Type I Failure of Formation
Arthrogryposis is a rare congenital non-progressive disease that has many causes. Patients with arthrogryposis have a decreased number of anterior horn cells. The name comes from the Greek words “curving of joints”.
Arthrogryposis presents with multiple joint contractures (joint fusions), fibrosis, and hypoplastic muscles (weak muscles). It is symmetrical and can affect only 2 joints or all of the joints in the body. If only one joint is fused, then the diagnosis is not arthrogryposis, but a congenital contracture.

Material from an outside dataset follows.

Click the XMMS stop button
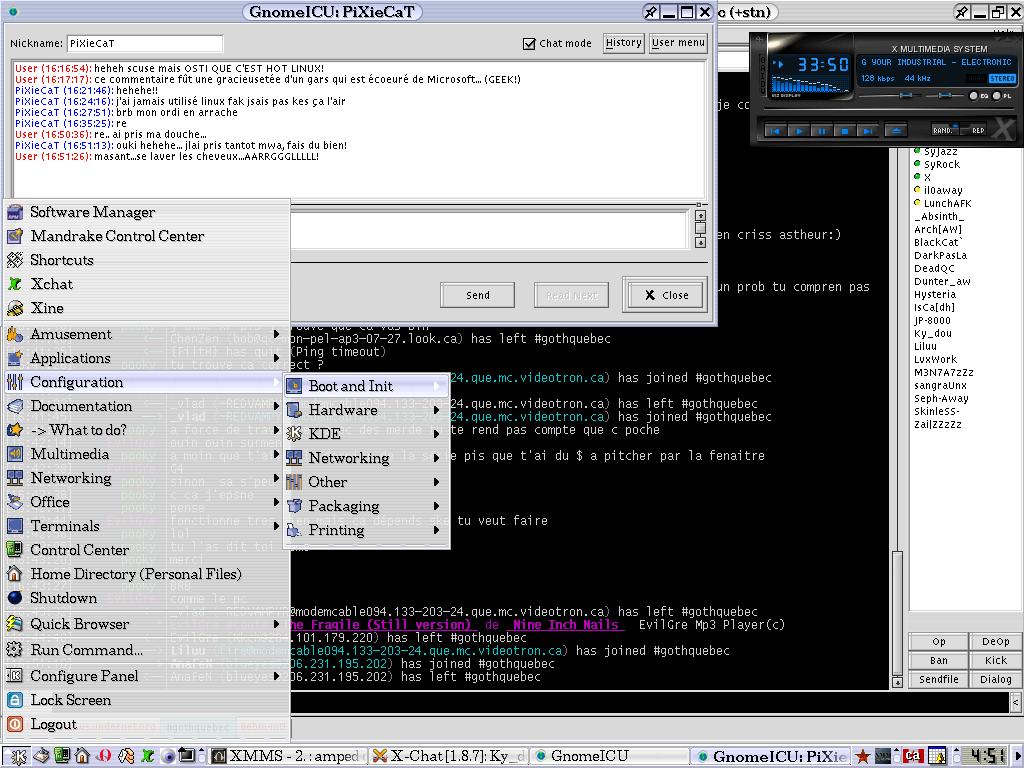The height and width of the screenshot is (768, 1024). pyautogui.click(x=844, y=131)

The primary underlying mechanism that causes congenital contractures is believed to be decreased fetal movement during development. The joints begin to develop in a fetus around 5-6 weeks into pregnancy. Motion is essential for the proper development of the fetal joints. Without motion, extra connective tissue develops around the joints creating fusions. Specific symptoms and physical findings differ greatly from one person to another. The cause is being debated, arthrogryposis occurs randomly. More than 400 different conditions can cause isolated or multiple contractures. Over 350 genes have been identified as responsible for arthrogryposis.

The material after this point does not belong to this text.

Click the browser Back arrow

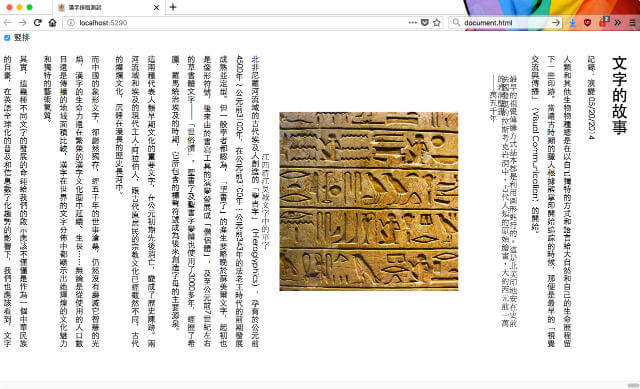click(7, 23)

Time to Play the Brain Game:
Q) Almost every joint in a patient with arthrogryposis is often affected. True or False?
A) True! Every joint in the body has signs and symptoms of limited mobility.
Therapy treatment for Arthrogryposis:
Daily therapy begins at birth. Therapy includes gentle joint manipulations and stretching. Manual stretching and stretching through serial casting or a series of custom orthoses. A series of splints/orthoses are used as the child’s ROM changes.
Night splinting is widely used so that the patient can exercise during the day.
Regular muscle movement and exercises are important to improve strength. Teach the baby to roll, sit and crawl, progressing to standing and walking. Use play activities for stretching and reaching activities. Multi-joint reaching movements are recommended. Improve gross motor and fine motor skills with hand manipulation and repetitive tasks. Teach use of adaptive devices for ADLs and work on a feeding program to improve independence. Physical therapy addresses the need for a wheelchair or walking device. 1 hour minimum of therapy every day is recommended. Patient will require on-going therapy or exercises to prevent joint contractures from redeveloping.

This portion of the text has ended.